**DOCUMENT EXCERPT**.
# Problem with unregistered landlord



## Raul (10 Sep 2008)

Hi,
My girlfriend is having trouble with her current landlord. He is not registered as a landlord and therefore no lease is signed. 

He asked one of them to move out 3 weeks ago because he needed somewhere to stay but both her and her housemate decided to move out because they are not too keen on living with him. 

He had been paying them rent relief himself but is now refusing to pay it for the last 10 months (he last paid in November 2007 for the previous year). 

She has found a place now also and is moving out a week earlier than she is paid up until.

He won't give her this last week rent back though even though he forced one of them to move out. He initially told the other girl that he would give her the money back if she moved out early but is now claiming she misunderstood him.

I think my girlfriend should tell him that she is going to seek advice from Revenue and the PTRB unless he pays both the rent relief and give her the last weeks rent back.

 Is this the right avenue to go down?


----------



## j26 (10 Sep 2008)

*Re: Problem with unregistered landlord. Need advice*

Yep,

She still has all the reliefs available from the PRTB, despite the fact that he's not registered.  The thing is it takes quite a while going through the PRTB, so the Revenue threat may be much more powerful.


----------



## Raul (10 Sep 2008)

*Re: Problem with unregistered landlord. Need advice*

I think we will threaten him with both just to be sure  Thanks for the reply


----------



## niceoneted (11 Sep 2008)

*Re: Problem with unregistered landlord. Need advice*

And report him too.


----------



## Towger (11 Sep 2008)

*Re: Problem with unregistered landlord. Need advice*



niceoneted said:


> And report him too.


 
Do dont need to report him, you just claim rent relief from Revenue. They dont need his PPS number, just give is Name, Address and the address of the house etc. They should be able to put 2 & 2 together.


----------



## ubiquitous (11 Sep 2008)

**SOURCE MATERIAL**.

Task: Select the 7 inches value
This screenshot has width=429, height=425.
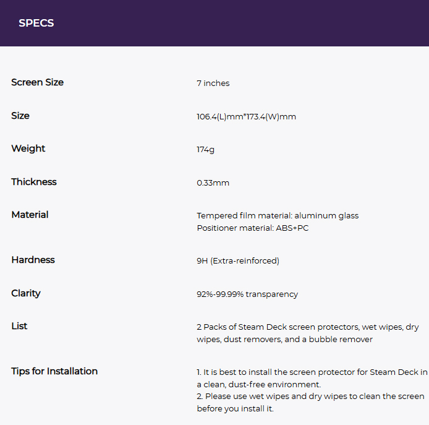Action: coord(213,83)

**REQUIRED WORK**.
(1) Print the passage of the forum thread on the unregistered landlord from "He had been" to "the previous year).".
(2) In the forum thread on the unregistered landlord, when did the landlord last pay the rent relief?

**LIST OF SOLUTIONS**.
(1)
He had been paying them rent relief himself but is now refusing to pay it for the last 10 months (he last paid in November 2007 for the previous year).

(2) He last paid it in November 2007, for the previous year.